● **Job**
Turn the records from the line with "Geometry (311, 103)" through the line with "Stout (742, 244)", both included, into a JSON list of strings, one string per line, with blank lines omitted.

● **Information given**
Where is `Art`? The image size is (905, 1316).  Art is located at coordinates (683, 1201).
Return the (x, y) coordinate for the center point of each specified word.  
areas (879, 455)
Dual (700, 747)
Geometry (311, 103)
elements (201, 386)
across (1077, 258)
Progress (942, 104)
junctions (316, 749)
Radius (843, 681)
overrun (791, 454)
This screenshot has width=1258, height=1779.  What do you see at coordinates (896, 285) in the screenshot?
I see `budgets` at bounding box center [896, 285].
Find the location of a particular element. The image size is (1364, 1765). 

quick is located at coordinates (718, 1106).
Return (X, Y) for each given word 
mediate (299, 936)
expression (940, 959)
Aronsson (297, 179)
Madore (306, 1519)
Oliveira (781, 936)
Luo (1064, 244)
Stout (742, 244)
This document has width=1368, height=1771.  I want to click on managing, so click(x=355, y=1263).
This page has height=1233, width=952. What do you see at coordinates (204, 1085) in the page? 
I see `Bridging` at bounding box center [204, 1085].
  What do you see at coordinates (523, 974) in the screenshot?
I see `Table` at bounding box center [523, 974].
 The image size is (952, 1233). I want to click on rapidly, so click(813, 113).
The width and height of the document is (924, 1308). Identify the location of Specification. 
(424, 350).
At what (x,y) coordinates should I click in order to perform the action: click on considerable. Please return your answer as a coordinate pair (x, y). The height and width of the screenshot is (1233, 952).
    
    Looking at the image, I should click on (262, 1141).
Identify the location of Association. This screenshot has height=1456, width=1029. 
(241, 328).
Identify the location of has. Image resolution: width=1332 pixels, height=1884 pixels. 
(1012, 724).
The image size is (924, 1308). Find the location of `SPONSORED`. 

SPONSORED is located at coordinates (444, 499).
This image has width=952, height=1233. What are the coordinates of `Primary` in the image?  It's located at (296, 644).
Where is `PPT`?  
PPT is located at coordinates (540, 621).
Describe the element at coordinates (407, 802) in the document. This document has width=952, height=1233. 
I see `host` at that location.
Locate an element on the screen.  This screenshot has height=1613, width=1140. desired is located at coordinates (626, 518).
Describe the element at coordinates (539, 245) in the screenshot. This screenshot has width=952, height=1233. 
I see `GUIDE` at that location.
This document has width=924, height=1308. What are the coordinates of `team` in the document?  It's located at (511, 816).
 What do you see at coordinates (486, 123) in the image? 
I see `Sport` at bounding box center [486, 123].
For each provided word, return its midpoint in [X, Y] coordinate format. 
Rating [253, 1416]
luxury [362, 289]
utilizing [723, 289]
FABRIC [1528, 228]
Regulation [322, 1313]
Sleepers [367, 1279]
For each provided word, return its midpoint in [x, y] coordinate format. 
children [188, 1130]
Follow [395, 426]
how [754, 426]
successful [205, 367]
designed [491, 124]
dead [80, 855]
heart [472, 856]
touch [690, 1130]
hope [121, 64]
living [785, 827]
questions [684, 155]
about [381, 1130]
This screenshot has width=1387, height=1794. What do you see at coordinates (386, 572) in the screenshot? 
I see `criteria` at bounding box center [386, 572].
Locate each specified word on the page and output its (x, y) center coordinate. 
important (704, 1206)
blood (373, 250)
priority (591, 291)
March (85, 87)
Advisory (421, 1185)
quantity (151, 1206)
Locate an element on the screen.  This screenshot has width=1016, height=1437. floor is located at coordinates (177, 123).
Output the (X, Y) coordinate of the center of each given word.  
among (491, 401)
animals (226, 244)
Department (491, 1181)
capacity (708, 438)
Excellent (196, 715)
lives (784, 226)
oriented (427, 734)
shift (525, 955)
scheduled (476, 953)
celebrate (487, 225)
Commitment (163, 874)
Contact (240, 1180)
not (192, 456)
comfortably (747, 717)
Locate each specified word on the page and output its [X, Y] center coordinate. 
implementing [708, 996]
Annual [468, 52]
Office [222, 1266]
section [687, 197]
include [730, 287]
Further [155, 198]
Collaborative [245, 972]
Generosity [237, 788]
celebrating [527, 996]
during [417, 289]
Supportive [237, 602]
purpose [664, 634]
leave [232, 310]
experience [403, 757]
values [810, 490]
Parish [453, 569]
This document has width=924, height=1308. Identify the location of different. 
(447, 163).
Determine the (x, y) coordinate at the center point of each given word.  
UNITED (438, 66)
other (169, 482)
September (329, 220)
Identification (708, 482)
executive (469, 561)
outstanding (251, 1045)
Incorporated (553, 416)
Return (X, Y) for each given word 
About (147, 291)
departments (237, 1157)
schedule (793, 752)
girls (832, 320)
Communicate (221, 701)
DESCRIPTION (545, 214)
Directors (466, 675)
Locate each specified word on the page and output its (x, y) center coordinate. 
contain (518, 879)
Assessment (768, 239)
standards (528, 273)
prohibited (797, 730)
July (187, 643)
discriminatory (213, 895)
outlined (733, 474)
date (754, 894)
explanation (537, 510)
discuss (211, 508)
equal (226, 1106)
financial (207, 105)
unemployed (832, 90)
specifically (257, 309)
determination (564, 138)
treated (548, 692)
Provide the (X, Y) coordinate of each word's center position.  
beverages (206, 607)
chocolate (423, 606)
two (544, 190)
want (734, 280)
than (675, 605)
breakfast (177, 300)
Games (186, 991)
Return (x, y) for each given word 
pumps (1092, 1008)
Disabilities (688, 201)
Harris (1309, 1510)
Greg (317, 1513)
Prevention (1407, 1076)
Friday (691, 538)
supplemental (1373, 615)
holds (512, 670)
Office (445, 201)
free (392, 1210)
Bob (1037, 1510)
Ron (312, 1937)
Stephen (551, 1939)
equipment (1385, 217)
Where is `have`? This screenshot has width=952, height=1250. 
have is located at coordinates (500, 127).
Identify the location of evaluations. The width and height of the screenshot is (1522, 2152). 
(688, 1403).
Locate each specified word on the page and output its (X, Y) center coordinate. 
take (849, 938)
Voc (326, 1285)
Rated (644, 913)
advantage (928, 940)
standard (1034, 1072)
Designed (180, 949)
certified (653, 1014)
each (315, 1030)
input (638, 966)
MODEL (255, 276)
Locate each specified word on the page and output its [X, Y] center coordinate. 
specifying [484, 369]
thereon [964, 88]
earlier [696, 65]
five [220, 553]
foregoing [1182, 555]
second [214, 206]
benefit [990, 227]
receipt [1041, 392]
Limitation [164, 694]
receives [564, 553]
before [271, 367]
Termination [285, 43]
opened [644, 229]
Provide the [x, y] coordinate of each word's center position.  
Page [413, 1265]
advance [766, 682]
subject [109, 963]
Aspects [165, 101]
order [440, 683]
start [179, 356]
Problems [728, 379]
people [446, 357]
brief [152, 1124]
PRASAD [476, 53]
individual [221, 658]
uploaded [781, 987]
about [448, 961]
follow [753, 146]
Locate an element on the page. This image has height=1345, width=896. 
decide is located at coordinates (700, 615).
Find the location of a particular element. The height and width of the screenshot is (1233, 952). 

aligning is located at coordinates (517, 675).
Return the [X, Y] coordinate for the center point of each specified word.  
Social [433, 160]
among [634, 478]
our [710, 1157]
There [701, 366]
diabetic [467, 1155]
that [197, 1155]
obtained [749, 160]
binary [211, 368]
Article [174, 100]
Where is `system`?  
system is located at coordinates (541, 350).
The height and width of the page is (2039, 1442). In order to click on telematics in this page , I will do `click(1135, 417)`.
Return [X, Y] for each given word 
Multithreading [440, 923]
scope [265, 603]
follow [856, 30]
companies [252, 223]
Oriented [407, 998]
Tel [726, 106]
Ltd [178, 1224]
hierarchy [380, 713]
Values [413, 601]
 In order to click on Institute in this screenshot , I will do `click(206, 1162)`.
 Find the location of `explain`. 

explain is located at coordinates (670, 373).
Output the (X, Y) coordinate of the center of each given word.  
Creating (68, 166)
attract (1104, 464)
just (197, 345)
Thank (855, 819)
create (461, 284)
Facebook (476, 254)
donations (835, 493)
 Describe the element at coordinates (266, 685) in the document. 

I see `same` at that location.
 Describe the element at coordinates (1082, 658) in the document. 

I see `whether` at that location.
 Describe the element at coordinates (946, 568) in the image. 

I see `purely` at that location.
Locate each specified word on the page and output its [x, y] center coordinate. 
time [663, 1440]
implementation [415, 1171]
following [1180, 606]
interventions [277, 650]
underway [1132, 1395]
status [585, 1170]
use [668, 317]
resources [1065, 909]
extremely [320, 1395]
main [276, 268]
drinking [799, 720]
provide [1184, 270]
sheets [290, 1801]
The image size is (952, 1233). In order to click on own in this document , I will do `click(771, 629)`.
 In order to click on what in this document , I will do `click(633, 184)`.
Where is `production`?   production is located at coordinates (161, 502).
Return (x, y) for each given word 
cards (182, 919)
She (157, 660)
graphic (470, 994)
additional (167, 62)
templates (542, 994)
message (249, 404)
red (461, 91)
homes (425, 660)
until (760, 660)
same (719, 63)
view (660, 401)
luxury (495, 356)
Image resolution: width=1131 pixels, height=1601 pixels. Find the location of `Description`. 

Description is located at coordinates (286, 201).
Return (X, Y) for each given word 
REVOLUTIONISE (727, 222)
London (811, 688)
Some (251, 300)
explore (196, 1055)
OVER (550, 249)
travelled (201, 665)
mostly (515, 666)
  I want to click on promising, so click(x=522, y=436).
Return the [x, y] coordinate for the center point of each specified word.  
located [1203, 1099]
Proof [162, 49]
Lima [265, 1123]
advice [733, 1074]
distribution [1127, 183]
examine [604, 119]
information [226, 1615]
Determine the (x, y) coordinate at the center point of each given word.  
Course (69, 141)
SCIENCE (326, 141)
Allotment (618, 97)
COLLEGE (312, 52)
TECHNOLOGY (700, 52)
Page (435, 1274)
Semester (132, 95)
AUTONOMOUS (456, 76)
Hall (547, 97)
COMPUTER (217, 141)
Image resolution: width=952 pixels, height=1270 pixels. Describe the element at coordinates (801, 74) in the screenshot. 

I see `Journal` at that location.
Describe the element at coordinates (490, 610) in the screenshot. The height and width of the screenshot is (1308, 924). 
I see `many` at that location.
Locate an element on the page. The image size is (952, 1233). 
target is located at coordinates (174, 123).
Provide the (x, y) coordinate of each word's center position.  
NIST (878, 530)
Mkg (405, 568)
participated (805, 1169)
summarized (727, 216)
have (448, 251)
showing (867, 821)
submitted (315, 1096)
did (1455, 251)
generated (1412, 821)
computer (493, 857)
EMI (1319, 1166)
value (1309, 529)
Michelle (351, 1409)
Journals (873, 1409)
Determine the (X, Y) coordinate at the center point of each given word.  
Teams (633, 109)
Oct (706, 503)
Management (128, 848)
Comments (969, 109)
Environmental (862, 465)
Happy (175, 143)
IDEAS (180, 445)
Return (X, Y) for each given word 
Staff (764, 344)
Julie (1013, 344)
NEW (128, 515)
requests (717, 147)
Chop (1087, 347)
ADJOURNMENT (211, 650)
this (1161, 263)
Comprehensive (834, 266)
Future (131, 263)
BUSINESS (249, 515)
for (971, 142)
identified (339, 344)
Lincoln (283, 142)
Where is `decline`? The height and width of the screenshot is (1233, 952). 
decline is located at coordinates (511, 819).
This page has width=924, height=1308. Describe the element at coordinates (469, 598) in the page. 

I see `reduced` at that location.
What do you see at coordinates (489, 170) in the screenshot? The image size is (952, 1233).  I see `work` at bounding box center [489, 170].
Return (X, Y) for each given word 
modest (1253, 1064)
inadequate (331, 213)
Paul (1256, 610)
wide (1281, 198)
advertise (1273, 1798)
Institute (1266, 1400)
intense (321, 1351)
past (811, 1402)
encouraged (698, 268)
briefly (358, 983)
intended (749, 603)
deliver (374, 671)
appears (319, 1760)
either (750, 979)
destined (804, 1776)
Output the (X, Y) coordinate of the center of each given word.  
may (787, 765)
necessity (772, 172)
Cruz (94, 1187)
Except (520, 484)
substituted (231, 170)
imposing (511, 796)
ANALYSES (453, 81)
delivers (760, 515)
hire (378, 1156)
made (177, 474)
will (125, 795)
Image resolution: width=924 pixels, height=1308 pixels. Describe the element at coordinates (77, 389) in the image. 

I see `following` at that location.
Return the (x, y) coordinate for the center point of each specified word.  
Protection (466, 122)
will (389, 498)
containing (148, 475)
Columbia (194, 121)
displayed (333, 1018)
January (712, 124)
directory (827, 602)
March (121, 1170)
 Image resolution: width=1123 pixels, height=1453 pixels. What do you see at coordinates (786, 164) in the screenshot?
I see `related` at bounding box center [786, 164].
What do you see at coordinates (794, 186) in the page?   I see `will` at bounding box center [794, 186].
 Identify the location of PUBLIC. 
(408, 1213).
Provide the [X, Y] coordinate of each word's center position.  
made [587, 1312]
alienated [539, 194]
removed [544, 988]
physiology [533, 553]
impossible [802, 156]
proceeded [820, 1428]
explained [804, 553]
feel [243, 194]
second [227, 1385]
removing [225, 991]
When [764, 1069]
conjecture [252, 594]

● **Result for this task**
[
  "Geometry (311, 103)",
  "elements (201, 386)",
  "across (1077, 258)",
  "Progress (942, 104)",
  "junctions (316, 749)",
  "Radius (843, 681)",
  "overrun (791, 454)",
  "This screenshot has width=1258, height=1779.  What do you see at coordinates (896, 285) in the screenshot?",
  "I see `budgets` at bounding box center [896, 285].",
  "Find the location of a particular element. The image size is (1364, 1765). ",
  "quick is located at coordinates (718, 1106).",
  "Return (X, Y) for each given word ",
  "mediate (299, 936)",
  "expression (940, 959)",
  "Aronsson (297, 179)",
  "Madore (306, 1519)",
  "Oliveira (781, 936)",
  "Luo (1064, 244)",
  "Stout (742, 244)"
]